YOUR OBJECTIVE
Exactly the lines from the opening of the records through the line containing "[Follow on Instagram] (100, 2005)" should be copied, with both included.

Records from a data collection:
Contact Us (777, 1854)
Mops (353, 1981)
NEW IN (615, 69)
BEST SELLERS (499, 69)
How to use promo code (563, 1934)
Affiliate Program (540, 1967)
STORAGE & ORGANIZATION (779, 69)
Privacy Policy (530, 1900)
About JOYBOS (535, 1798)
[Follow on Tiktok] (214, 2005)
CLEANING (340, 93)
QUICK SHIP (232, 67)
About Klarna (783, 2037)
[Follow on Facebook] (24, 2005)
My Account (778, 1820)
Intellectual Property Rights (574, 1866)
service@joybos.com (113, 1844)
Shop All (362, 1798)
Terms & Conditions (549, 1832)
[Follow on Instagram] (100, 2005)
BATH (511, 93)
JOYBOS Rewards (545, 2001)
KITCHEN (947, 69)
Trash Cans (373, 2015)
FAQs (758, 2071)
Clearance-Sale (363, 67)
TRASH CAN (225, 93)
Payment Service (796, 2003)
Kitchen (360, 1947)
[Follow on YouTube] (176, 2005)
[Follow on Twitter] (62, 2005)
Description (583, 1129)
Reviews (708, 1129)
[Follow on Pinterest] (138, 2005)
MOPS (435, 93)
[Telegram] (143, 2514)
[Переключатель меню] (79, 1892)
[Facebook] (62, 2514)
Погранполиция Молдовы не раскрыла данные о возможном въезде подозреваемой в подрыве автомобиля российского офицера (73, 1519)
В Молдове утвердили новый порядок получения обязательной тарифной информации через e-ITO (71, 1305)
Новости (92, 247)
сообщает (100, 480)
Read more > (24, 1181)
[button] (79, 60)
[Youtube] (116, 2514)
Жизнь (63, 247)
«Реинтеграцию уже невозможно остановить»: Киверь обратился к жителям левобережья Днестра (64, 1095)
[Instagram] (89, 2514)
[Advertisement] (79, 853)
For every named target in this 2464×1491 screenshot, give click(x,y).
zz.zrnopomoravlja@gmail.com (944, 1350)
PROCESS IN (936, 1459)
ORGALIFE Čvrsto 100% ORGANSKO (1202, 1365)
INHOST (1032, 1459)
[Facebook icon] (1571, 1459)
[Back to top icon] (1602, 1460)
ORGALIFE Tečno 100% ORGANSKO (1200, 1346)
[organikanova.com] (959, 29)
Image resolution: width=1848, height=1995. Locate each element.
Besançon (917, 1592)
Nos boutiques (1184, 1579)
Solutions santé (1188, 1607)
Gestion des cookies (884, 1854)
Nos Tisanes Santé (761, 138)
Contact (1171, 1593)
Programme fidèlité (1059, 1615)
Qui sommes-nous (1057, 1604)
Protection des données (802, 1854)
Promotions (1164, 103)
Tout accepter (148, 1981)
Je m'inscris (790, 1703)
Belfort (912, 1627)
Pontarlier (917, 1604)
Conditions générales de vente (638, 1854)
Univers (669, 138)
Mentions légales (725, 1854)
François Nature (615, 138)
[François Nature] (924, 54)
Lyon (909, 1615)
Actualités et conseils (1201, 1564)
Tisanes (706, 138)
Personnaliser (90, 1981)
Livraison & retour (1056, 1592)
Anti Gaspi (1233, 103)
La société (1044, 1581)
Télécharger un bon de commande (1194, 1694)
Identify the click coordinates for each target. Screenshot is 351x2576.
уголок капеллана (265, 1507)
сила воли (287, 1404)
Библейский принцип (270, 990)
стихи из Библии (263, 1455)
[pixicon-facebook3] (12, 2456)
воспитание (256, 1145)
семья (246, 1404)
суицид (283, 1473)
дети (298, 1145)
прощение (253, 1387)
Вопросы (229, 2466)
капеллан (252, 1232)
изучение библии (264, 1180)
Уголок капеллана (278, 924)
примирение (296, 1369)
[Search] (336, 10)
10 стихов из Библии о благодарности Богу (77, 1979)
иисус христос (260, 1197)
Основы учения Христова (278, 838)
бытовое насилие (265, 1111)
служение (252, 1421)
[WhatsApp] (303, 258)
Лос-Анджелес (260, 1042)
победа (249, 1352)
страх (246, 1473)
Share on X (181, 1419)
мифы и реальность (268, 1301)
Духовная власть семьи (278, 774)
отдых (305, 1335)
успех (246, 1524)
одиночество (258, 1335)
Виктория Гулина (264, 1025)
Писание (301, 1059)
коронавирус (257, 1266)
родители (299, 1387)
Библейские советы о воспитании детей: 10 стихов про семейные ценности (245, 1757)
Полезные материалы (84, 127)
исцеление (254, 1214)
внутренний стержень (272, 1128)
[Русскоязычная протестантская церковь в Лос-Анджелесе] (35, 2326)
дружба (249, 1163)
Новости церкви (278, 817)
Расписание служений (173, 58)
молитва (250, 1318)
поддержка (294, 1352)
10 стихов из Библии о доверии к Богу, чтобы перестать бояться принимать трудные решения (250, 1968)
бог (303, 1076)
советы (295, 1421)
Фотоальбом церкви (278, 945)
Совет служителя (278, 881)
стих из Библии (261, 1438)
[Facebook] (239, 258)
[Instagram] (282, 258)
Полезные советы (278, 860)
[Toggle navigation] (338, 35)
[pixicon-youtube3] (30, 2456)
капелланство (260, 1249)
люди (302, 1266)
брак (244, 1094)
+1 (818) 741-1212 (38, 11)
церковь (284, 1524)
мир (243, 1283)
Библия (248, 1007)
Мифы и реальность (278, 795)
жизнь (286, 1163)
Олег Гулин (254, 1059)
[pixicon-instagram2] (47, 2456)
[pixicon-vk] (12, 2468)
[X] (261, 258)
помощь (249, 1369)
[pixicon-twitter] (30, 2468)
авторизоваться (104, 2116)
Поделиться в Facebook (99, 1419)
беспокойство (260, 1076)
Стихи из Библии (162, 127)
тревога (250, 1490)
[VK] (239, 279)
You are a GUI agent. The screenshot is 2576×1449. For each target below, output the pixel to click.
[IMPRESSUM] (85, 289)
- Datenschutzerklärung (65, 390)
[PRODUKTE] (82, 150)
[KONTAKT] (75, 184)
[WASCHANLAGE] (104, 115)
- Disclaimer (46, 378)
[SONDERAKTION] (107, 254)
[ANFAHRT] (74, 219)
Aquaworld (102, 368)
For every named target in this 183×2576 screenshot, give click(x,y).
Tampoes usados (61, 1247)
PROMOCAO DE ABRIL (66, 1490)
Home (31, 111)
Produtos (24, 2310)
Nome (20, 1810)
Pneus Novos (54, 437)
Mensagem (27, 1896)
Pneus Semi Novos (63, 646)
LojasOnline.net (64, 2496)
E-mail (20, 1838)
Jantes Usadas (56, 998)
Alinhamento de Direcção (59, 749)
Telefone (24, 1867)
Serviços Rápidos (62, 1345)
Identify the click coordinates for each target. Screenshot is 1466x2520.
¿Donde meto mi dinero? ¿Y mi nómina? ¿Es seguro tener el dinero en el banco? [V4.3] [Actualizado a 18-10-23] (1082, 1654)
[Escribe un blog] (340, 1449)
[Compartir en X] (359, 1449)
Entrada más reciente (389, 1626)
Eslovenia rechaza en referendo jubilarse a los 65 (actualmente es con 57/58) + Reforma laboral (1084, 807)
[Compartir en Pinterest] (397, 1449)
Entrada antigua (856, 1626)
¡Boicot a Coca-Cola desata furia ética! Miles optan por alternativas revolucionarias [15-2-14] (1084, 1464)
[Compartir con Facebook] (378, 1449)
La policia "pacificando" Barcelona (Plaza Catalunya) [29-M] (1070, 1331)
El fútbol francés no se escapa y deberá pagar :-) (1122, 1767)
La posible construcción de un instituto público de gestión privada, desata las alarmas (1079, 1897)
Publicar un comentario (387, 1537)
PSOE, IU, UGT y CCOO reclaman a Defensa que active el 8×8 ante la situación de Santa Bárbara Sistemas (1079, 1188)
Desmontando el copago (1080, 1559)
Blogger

SOLUTION TO THIS PROBLEM
Contact Us (777, 1854)
Mops (353, 1981)
NEW IN (615, 69)
BEST SELLERS (499, 69)
How to use promo code (563, 1934)
Affiliate Program (540, 1967)
STORAGE & ORGANIZATION (779, 69)
Privacy Policy (530, 1900)
About JOYBOS (535, 1798)
[Follow on Tiktok] (214, 2005)
CLEANING (340, 93)
QUICK SHIP (232, 67)
About Klarna (783, 2037)
[Follow on Facebook] (24, 2005)
My Account (778, 1820)
Intellectual Property Rights (574, 1866)
service@joybos.com (113, 1844)
Shop All (362, 1798)
Terms & Conditions (549, 1832)
[Follow on Instagram] (100, 2005)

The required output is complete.